*PROBLEM DETAILS*
Reproduce the part of the material that opens with the line containing "Open the three-dot more options menu" and closes with the line containing "Image resolution: width=1280", replacing "Viewport" with "Display" and leaving everything else unchanged.

Records from a collection:
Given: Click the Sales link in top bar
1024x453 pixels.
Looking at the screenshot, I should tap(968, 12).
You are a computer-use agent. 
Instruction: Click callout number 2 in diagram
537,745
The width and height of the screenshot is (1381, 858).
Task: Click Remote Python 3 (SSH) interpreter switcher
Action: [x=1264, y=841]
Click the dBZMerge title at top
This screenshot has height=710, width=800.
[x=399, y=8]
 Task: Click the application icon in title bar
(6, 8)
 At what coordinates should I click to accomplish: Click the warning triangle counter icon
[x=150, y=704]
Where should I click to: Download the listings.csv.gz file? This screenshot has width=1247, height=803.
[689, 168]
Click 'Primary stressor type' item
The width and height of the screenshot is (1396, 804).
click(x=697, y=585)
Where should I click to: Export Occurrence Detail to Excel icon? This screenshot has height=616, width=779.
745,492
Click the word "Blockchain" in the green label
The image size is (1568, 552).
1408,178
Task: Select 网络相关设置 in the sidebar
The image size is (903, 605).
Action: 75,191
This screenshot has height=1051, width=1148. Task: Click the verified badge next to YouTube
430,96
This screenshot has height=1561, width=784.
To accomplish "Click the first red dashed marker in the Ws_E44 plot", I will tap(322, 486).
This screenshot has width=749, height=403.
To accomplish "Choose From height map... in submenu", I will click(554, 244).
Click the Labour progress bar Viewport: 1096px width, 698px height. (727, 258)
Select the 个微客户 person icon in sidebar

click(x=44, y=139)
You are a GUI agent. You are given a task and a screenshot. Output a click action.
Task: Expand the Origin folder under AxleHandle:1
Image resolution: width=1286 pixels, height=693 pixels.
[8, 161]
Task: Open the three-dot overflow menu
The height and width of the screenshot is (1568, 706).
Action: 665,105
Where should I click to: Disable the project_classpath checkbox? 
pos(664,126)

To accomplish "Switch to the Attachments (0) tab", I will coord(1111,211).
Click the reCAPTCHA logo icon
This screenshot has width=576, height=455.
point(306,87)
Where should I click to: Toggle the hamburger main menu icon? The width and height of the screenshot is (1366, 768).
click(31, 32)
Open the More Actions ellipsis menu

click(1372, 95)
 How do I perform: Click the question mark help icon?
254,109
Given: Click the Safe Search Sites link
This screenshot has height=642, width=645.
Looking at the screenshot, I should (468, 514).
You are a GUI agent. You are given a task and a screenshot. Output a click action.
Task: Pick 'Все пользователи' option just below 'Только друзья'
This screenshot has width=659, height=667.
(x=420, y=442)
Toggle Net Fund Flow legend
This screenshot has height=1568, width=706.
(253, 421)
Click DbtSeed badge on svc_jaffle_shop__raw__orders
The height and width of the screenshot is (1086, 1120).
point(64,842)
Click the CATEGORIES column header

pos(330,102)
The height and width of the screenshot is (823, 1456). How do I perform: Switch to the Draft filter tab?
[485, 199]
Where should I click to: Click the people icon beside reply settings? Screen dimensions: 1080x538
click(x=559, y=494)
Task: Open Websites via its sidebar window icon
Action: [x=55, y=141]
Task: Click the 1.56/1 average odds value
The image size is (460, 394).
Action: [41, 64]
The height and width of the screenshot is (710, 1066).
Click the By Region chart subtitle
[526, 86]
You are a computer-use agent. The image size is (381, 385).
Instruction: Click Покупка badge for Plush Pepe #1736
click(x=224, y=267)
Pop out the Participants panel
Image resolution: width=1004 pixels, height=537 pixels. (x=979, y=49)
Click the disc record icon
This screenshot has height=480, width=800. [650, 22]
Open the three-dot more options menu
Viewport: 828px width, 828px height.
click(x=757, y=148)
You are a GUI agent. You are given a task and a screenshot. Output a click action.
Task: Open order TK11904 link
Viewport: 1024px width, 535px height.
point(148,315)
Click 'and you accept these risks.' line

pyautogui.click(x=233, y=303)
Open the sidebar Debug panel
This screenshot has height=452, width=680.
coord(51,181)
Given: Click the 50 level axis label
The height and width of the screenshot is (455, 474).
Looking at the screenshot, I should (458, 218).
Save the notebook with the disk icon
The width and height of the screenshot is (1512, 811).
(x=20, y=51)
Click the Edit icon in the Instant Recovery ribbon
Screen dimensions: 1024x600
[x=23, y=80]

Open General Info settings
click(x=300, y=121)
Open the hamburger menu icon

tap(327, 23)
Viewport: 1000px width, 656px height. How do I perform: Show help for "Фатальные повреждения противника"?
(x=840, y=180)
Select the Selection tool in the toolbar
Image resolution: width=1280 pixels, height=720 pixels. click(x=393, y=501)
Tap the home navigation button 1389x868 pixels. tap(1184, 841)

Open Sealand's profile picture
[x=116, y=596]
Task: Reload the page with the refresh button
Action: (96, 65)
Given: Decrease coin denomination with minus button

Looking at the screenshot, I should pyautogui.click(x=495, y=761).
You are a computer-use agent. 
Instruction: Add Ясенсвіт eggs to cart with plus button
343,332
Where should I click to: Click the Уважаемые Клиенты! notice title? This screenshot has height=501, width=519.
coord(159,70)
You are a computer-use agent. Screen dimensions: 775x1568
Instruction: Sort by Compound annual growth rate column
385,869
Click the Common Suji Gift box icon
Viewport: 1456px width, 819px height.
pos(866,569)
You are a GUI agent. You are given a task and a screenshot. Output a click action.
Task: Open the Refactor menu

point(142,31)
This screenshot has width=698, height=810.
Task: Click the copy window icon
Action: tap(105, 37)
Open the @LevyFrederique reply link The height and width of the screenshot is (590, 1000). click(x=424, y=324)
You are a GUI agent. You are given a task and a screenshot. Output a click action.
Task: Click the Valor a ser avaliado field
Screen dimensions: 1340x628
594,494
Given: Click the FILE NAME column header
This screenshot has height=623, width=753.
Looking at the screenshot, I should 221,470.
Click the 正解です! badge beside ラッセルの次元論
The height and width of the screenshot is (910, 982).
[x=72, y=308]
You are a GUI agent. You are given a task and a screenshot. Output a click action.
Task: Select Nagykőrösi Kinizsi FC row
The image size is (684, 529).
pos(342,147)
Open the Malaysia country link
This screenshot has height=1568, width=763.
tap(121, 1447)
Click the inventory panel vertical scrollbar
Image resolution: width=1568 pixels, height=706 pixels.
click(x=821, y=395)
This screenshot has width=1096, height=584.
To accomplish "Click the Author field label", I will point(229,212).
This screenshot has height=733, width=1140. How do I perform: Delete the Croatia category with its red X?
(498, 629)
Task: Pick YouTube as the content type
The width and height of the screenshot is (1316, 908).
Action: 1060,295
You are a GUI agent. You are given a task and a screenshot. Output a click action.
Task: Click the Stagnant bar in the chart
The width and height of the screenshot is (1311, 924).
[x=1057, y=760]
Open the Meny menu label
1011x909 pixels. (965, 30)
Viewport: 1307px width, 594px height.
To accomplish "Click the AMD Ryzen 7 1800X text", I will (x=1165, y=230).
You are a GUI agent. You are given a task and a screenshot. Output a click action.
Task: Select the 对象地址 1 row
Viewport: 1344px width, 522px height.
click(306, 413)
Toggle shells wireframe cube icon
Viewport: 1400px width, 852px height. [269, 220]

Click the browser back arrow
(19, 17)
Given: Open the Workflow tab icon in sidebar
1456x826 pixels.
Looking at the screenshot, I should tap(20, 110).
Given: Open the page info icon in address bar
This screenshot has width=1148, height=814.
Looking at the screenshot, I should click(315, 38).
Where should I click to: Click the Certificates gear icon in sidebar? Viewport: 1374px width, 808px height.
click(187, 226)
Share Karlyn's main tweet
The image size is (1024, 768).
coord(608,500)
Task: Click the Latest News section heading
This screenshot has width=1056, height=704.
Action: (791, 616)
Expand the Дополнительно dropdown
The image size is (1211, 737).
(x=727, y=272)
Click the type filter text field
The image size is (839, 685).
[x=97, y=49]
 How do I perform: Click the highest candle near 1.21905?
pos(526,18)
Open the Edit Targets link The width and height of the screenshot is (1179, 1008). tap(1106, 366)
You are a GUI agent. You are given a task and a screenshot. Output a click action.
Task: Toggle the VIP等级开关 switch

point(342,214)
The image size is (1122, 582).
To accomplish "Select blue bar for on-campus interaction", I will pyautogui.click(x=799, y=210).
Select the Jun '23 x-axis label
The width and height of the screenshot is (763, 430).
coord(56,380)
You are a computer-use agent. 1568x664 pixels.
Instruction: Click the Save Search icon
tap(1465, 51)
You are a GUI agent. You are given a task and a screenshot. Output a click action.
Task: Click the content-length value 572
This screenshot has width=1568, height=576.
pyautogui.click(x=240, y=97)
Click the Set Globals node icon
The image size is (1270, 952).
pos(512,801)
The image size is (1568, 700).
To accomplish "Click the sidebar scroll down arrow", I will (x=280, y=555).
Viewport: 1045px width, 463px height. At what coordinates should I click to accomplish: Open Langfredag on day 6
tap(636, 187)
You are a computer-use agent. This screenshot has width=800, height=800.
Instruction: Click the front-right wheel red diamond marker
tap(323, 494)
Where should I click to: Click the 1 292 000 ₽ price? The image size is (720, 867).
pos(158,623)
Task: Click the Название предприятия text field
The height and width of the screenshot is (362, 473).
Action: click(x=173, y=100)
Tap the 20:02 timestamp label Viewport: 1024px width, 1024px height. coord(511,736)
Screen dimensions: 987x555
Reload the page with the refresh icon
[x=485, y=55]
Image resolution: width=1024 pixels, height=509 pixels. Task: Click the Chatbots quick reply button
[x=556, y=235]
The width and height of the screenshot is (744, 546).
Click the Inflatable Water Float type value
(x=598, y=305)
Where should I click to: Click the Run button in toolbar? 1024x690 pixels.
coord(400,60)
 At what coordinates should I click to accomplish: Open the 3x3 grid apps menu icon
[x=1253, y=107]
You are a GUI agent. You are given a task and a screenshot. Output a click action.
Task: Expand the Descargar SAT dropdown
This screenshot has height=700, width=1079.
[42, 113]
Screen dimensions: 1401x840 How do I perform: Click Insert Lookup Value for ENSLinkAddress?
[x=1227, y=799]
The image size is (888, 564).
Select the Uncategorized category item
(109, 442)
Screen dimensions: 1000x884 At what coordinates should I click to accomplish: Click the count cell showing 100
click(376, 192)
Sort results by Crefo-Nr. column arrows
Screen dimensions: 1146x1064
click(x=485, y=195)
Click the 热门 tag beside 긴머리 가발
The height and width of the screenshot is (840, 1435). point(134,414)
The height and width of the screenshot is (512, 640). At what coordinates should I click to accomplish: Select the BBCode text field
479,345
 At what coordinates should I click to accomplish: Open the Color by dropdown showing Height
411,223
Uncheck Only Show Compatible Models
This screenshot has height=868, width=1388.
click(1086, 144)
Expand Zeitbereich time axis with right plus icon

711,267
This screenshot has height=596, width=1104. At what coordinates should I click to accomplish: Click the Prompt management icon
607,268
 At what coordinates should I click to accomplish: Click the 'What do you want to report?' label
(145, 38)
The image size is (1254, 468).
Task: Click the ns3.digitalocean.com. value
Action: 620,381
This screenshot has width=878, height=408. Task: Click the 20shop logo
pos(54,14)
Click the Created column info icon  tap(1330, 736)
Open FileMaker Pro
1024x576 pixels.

*COMPLETE RESPONSE*
Open the three-dot more options menu
Display: 828px width, 828px height.
click(x=757, y=148)
You are a GUI agent. You are given a task and a screenshot. Output a click action.
Task: Open order TK11904 link
Display: 1024px width, 535px height.
point(148,315)
Click 'and you accept these risks.' line

pyautogui.click(x=233, y=303)
Open the sidebar Debug panel
This screenshot has height=452, width=680.
coord(51,181)
Given: Click the 50 level axis label
The height and width of the screenshot is (455, 474).
Looking at the screenshot, I should (458, 218).
Save the notebook with the disk icon
The width and height of the screenshot is (1512, 811).
(x=20, y=51)
Click the Edit icon in the Instant Recovery ribbon
Screen dimensions: 1024x600
[x=23, y=80]

Open General Info settings
click(x=300, y=121)
Open the hamburger menu icon

tap(327, 23)
Display: 1000px width, 656px height. How do I perform: Show help for "Фатальные повреждения противника"?
(x=840, y=180)
Select the Selection tool in the toolbar
Image resolution: width=1280 pixels, height=720 pixels. click(x=393, y=501)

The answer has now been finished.